#### [Supplied information]
┄┄┄┄┄┄┄┄┄┄

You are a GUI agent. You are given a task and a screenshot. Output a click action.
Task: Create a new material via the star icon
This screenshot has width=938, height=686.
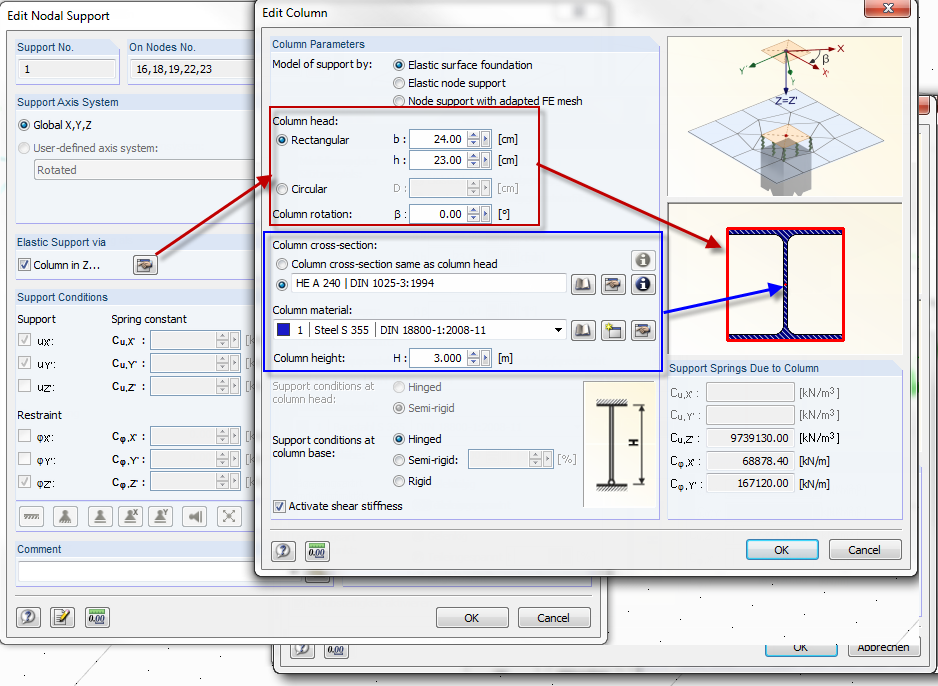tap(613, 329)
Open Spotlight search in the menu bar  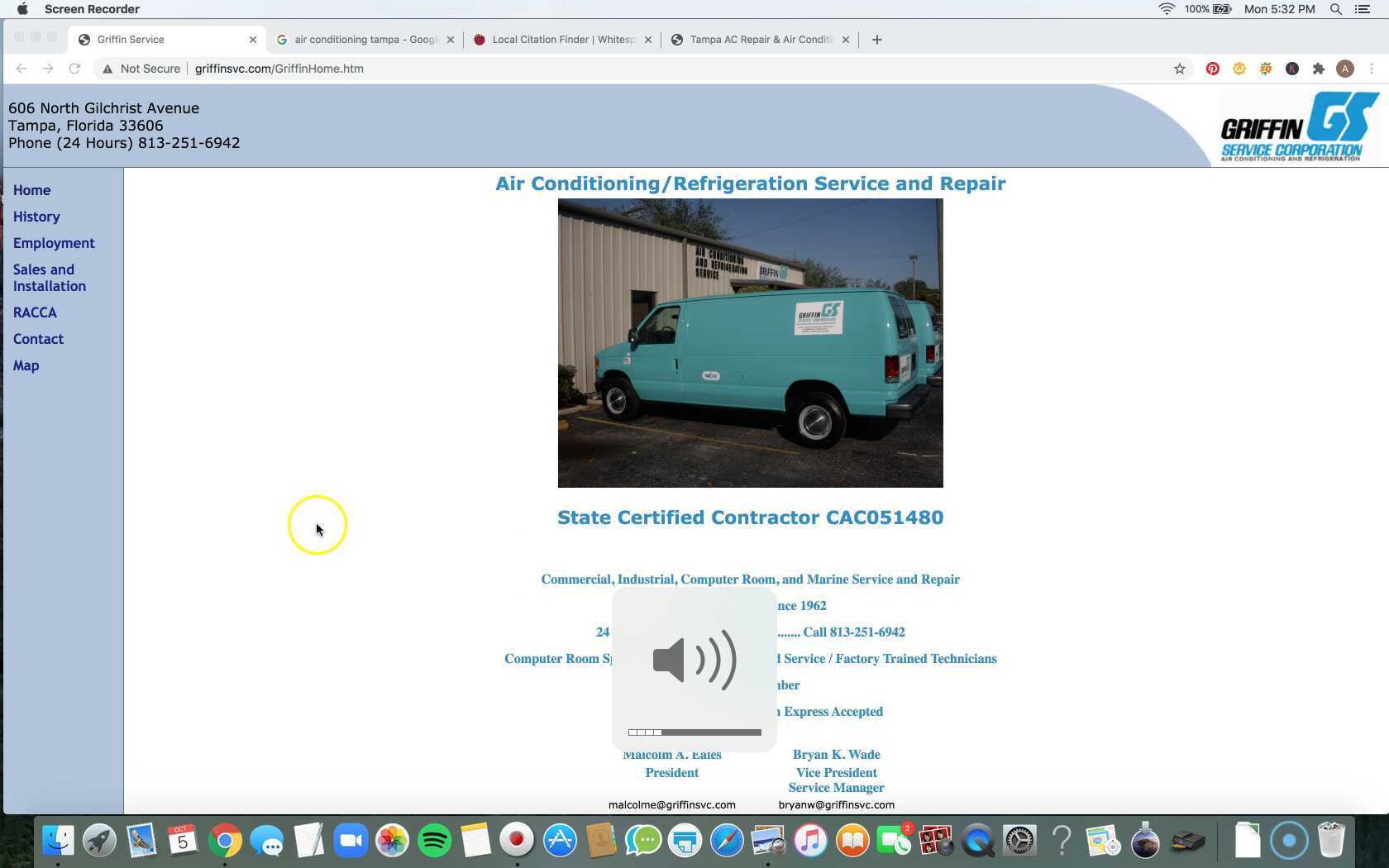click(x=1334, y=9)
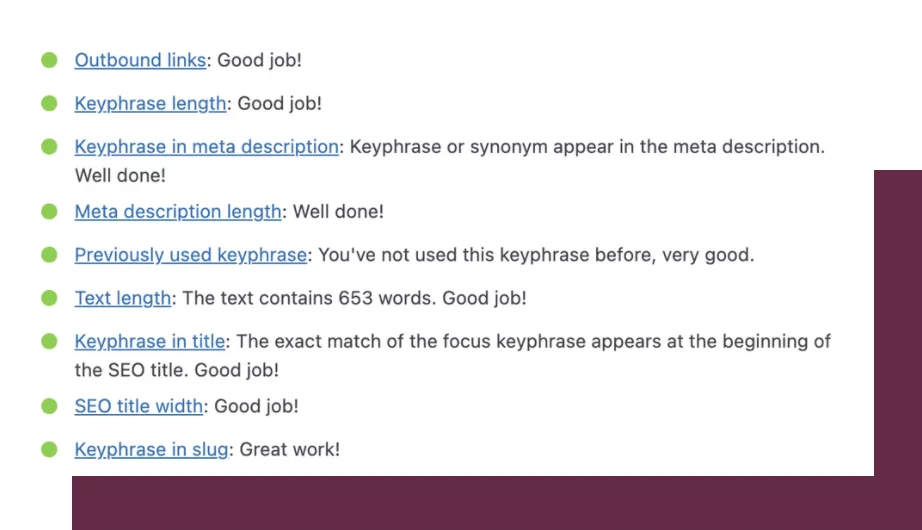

┄┄┄┄┄┄┄┄┄┄

Report each line of the rows above that contains the string "screenshot". Case counts.

#### [Result of this exercise]
You are a GUI agent. You are given a task and a screenshot. Output a click action.
This screenshot has width=938, height=686.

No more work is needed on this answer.